Blog # 92… April 2019

China has been much on our minds lately and not in a particularly good way – Huawei, political prisoners caught in the middle of trade wars, canola - seemed a good time for seeing an Ai WeiWei show and tuning in to his sense and sensibility.

The Gardiner Museum continues its creative programming with Unbroken, running until June 9, a small and delicious sample of artist/activist Ai’s work using ceramics as his medium.
Ai flashed across the art world a few years ago when he purposely dropped a Han dynasty vase, (there’s a photo of him doing this) smashing it as a symbol of how he wanted to smash conventions and up-end cultural conventions and materials in his native China. It also references the destruction of many art works during the Cultural Revolution. Obviously, this, along with other acts of rebellion against tradition angered many people, in China particularly.  Ai was imprisoned and now lives in exile in Berlin.



The centerpiece of the show is a tall pillar composed of six large blue and white vases. On first glance, they look like conventional designs, but closer up, the images emerge as scenes of lines of refugees marching across desolate landscapes or camps of tents and children playing in the dust. Using the familiar colours and shape leads us to expect one thing and be shocked by what we see, more effective than columns of print.  










The famous sunflower seeds, each created individually by a pair of hands, appear again (they were in the Tate modern a few years ago and at the AGO too).  This time, they form a pyramid against a background of a series of large Lego panels featuring digitized images of the animals of the Chinese zodiac.

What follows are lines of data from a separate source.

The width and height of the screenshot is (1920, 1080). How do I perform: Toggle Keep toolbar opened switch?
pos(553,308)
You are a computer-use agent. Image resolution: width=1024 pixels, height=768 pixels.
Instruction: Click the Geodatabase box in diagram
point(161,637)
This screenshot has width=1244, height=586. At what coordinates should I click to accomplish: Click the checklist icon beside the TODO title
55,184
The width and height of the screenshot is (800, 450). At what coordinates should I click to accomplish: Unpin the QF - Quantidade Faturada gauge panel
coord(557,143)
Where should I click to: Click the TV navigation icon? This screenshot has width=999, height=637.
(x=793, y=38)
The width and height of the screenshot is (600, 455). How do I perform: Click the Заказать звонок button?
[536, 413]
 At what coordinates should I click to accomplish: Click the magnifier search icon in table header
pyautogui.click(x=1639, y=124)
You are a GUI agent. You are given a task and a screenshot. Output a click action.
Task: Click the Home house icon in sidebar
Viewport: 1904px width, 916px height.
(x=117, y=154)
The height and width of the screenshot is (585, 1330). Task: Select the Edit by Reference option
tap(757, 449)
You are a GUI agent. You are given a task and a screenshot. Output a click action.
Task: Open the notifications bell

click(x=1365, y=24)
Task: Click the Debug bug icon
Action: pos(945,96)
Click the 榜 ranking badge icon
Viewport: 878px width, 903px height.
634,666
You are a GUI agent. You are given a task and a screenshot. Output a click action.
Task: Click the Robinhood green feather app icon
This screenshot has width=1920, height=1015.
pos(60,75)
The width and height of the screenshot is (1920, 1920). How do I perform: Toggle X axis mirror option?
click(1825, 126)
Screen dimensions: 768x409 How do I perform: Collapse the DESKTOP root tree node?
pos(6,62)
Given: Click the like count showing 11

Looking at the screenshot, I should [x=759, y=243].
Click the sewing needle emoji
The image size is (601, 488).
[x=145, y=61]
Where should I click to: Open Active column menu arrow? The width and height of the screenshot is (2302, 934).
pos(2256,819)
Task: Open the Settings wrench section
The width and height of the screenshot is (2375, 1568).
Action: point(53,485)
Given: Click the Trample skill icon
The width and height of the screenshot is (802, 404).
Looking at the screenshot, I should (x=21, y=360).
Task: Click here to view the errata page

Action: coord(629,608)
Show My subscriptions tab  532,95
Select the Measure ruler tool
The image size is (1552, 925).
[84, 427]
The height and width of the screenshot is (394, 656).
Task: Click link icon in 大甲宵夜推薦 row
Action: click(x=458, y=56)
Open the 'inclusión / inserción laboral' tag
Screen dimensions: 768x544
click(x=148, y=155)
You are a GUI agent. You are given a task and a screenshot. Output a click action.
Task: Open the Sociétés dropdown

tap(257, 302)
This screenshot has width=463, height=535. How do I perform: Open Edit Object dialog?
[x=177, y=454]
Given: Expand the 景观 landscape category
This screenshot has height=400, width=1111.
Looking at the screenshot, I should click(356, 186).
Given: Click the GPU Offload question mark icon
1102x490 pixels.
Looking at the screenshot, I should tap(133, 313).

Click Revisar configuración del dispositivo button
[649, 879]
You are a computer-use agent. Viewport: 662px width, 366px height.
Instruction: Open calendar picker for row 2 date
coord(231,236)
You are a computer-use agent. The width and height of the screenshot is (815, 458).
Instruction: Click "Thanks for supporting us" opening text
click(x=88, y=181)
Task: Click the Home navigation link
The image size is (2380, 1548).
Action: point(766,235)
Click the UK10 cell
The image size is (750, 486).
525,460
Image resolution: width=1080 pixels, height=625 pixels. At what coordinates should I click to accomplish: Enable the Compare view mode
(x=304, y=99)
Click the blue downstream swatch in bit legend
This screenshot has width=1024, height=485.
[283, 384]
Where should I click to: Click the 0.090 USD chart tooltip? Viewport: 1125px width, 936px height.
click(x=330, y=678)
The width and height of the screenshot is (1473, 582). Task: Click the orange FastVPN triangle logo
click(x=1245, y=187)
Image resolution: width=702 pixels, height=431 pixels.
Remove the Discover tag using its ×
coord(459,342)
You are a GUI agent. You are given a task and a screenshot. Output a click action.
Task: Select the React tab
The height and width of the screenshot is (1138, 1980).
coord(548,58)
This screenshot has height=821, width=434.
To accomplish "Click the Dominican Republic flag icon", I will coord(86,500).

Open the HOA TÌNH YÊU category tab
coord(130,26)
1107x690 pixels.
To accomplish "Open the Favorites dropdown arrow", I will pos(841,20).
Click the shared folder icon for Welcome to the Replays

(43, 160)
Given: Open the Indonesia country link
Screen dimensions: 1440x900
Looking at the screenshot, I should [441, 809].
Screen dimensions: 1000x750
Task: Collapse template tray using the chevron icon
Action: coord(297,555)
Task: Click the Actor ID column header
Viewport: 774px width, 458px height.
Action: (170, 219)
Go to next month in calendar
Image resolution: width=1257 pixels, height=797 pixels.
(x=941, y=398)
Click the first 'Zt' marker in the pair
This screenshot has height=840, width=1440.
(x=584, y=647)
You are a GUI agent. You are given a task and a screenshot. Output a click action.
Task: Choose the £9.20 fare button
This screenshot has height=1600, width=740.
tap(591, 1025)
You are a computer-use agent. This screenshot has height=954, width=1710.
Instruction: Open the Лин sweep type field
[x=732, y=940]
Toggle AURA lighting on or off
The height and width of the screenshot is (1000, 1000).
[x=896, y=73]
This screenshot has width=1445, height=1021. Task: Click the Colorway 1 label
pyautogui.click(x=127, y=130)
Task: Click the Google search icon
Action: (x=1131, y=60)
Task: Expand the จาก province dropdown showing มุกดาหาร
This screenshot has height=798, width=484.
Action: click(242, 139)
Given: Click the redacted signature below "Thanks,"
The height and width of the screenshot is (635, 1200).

Most of the objets in the show speak in ways both whimsical and serious to boundaries, both real and symbolic, social justice abuses, freedom of speech, and repression of dissent. Two delicately crafted pairs of handcuffs, one in rosewood, the other jade remind us that Ai has direct experience with repression.  He’s paid the price for expressing his ideas, both with time in prison and being forced to live away from his homeland. 

I enjoyed this show with Marian Kenny, a dear friend who died a few days later. This is for her.